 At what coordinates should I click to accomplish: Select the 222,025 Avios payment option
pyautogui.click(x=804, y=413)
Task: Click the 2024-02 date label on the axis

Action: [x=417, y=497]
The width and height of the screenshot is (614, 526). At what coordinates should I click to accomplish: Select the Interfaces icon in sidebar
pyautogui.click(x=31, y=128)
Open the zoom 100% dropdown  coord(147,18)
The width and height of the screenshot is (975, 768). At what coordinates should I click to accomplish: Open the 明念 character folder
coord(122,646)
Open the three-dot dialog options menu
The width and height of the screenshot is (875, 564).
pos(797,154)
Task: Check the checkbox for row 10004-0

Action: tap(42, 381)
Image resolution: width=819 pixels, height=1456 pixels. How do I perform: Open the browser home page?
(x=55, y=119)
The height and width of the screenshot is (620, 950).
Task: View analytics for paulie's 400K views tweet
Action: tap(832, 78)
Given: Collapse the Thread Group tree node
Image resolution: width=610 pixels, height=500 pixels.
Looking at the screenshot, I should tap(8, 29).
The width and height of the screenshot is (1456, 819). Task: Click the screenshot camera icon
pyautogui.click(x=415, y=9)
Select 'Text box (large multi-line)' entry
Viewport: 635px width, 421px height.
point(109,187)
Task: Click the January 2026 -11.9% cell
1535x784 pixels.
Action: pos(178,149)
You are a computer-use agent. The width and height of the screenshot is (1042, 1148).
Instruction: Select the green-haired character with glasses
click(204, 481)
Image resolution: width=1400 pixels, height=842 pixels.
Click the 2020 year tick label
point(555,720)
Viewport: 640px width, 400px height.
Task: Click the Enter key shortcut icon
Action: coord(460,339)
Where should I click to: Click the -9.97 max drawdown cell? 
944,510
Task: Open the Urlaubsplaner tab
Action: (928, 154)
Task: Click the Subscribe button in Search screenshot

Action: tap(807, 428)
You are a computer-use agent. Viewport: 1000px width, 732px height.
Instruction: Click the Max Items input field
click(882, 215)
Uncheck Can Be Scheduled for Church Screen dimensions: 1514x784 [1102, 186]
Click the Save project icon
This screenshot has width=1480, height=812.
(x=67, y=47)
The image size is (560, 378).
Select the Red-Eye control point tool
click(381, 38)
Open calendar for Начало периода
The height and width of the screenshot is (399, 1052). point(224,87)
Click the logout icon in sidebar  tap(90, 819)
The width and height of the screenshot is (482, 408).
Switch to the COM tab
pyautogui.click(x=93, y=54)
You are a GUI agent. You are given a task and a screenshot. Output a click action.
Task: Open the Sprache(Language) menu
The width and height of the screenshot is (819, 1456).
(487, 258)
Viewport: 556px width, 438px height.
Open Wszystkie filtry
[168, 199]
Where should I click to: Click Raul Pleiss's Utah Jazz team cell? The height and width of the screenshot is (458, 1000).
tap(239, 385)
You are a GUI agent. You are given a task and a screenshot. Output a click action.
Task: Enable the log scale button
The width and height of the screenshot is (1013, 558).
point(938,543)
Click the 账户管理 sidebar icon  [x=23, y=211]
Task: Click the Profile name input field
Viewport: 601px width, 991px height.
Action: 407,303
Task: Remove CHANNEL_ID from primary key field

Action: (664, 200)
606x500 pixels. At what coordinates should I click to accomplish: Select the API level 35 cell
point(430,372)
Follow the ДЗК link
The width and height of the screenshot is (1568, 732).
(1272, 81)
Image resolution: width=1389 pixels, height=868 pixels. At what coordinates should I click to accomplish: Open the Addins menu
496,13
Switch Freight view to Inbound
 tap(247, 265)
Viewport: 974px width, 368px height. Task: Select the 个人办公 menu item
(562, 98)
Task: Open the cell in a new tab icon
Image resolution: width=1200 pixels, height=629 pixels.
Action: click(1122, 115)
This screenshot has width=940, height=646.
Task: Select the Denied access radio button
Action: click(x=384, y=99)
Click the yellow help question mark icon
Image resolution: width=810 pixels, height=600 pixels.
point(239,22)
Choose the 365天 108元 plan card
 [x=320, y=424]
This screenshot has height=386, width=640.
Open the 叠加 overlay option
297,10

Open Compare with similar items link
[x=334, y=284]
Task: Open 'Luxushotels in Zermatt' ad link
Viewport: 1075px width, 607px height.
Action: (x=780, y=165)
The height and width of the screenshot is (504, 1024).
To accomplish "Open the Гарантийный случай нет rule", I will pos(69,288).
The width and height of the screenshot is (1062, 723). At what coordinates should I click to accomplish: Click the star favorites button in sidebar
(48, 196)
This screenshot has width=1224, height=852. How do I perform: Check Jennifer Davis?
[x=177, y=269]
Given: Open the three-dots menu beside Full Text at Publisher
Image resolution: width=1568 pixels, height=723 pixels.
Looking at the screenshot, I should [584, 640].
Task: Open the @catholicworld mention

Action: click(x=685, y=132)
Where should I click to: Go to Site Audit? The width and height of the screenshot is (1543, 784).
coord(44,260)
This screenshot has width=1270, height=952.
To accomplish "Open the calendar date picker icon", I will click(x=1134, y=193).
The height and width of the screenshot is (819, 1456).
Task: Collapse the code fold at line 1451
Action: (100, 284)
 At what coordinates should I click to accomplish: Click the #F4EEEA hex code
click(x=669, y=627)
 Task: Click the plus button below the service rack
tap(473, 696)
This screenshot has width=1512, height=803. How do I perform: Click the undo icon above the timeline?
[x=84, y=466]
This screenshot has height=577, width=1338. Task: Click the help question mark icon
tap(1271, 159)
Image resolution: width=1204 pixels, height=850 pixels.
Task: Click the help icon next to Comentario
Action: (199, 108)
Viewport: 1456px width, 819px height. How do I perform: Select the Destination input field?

- _AIM_: Return the part of the material that begins with the line containing "This screenshot has width=1224, height=852." and ends with the line containing "[x=177, y=269]", repeating those lines exactly and nothing else.

- _ANSWER TO THIS PROBLEM_:
This screenshot has width=1224, height=852. How do I perform: Check Jennifer Davis?
[x=177, y=269]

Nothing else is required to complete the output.